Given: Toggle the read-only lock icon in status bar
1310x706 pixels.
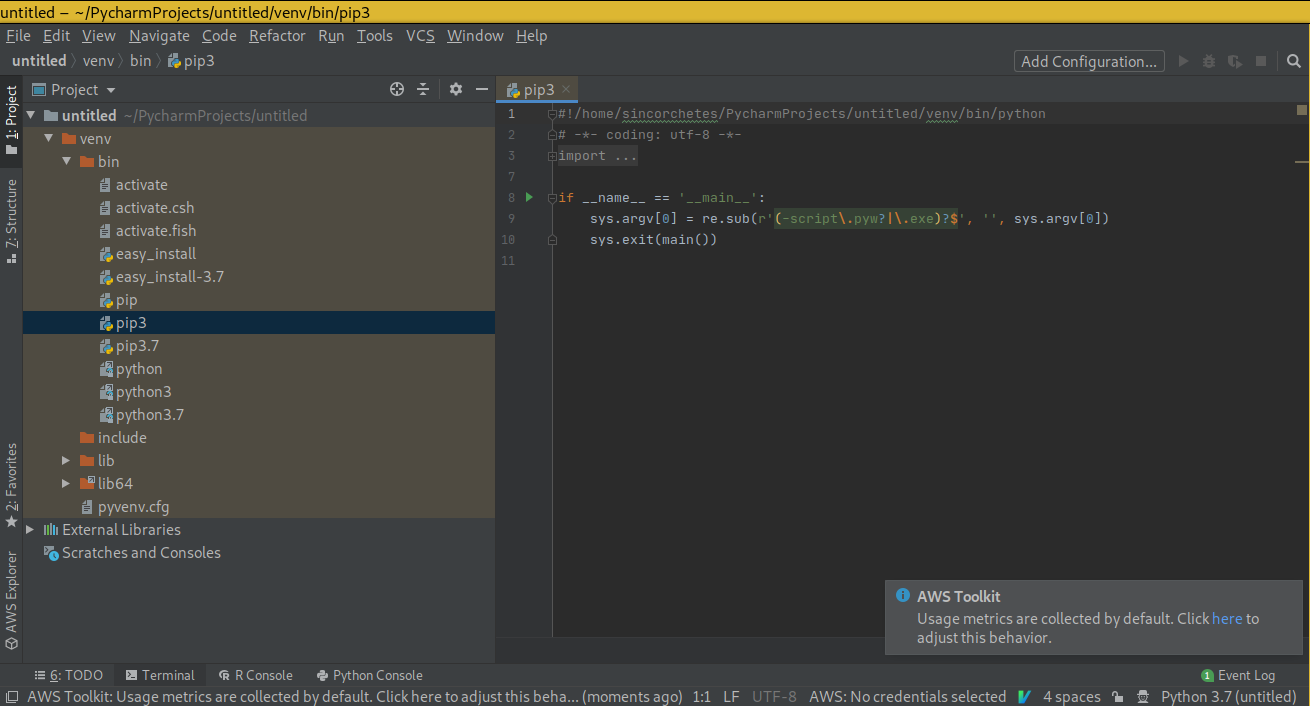Looking at the screenshot, I should [x=1117, y=697].
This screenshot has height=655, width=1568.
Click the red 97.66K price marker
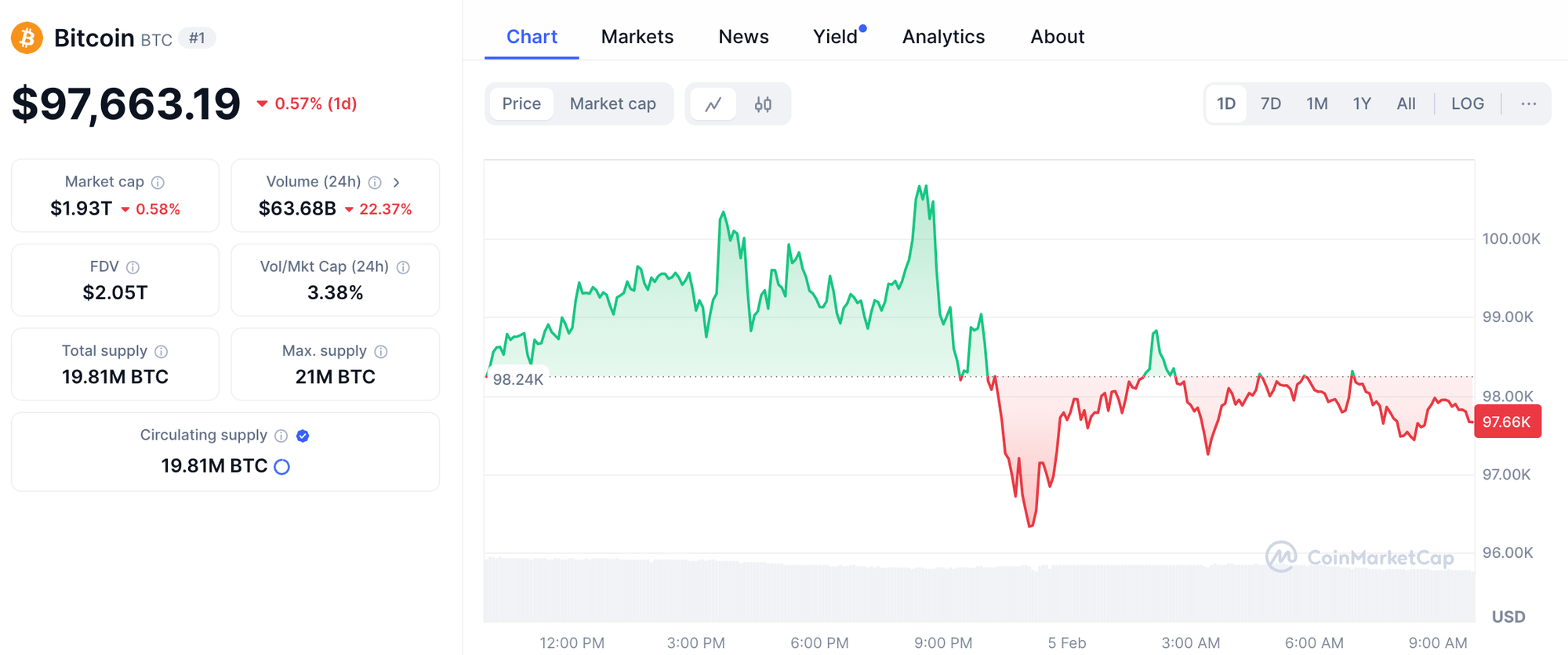coord(1507,422)
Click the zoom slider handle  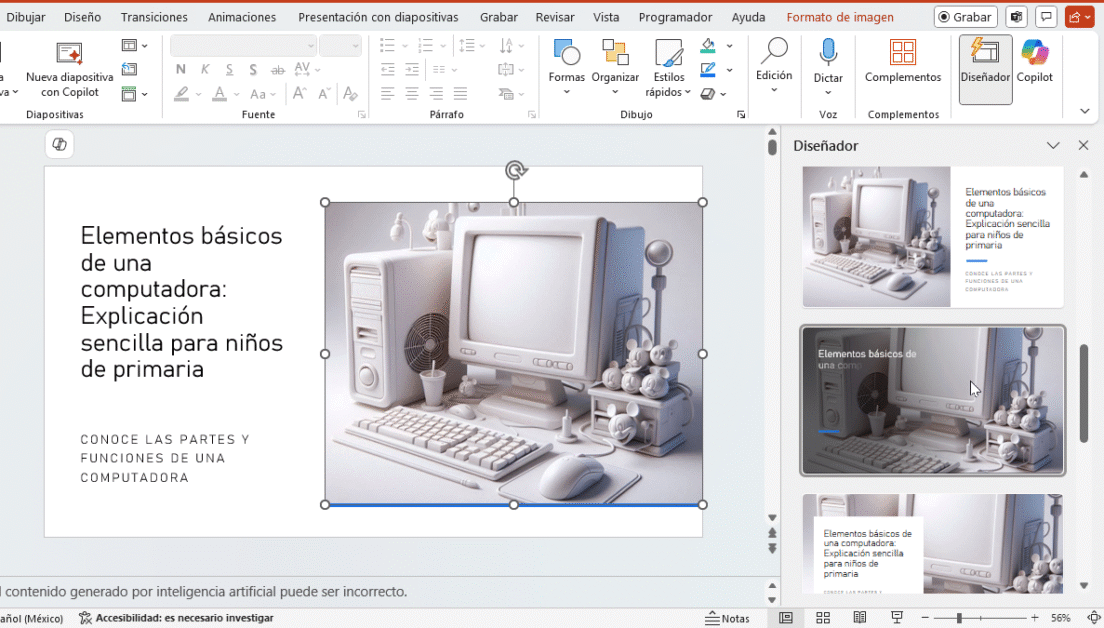pyautogui.click(x=959, y=618)
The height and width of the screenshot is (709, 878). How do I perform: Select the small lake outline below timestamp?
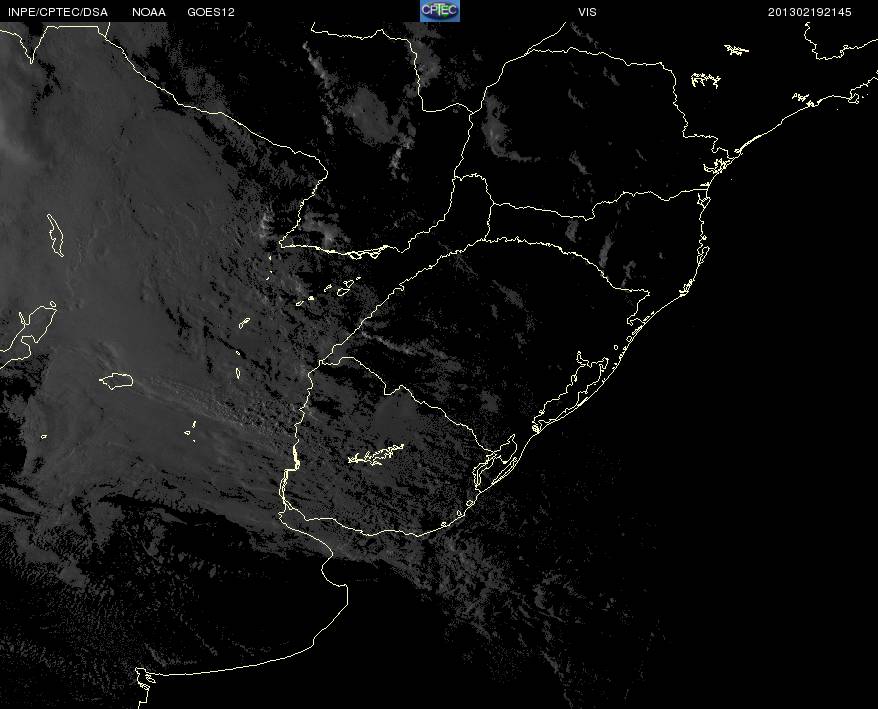coord(736,50)
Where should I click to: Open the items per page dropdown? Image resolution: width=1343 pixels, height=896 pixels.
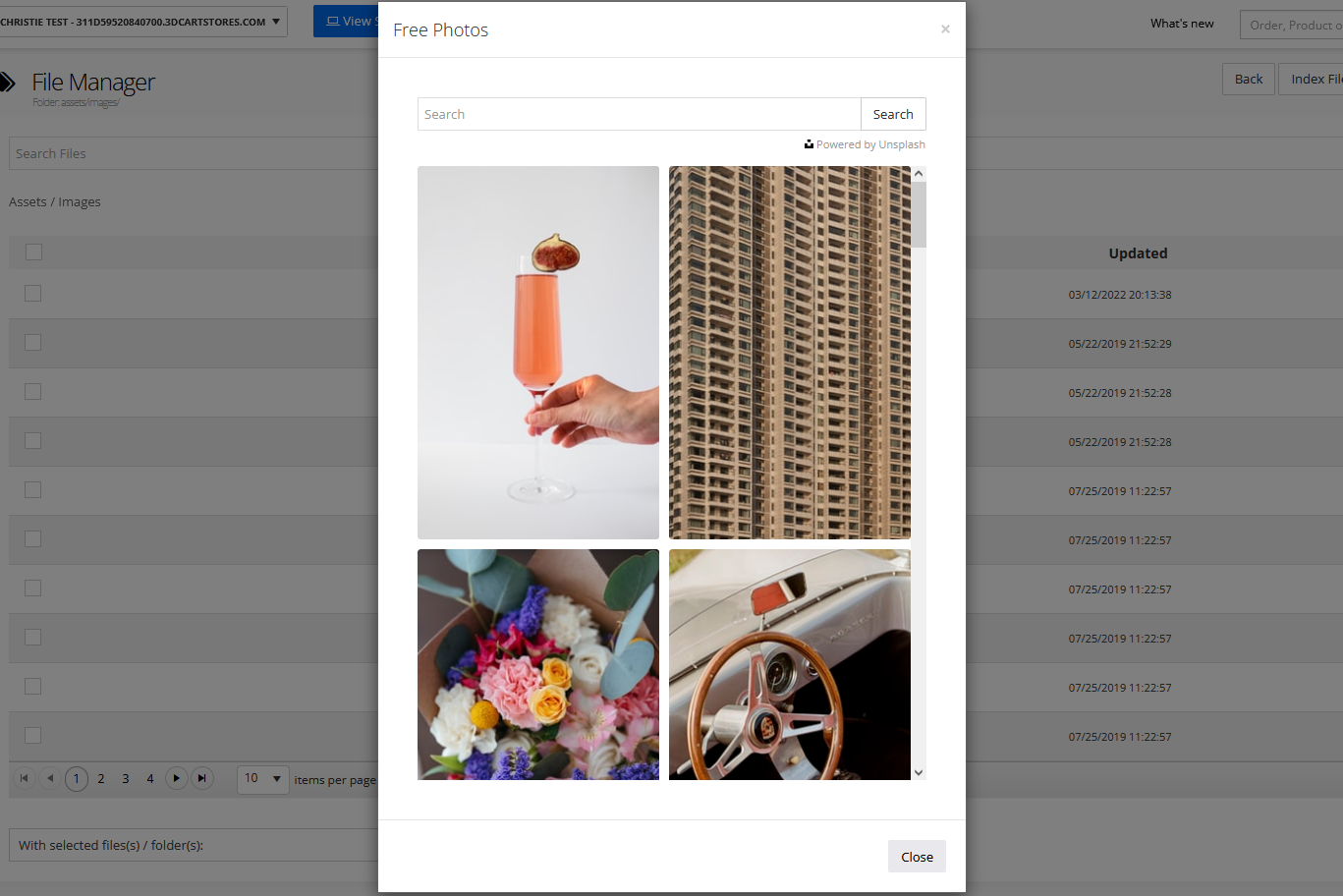tap(262, 778)
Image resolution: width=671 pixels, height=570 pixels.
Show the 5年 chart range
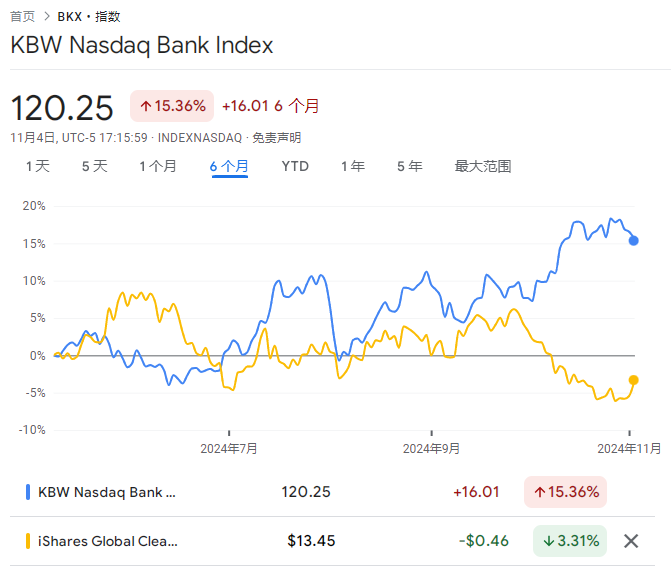(x=409, y=166)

════════════════

Please return only the lines from the one holding "Image resolution: width=671" through the end of the data, both ends included; do not copy any pictures.

Image resolution: width=671 pixels, height=570 pixels.
Show the 5年 chart range
(x=409, y=166)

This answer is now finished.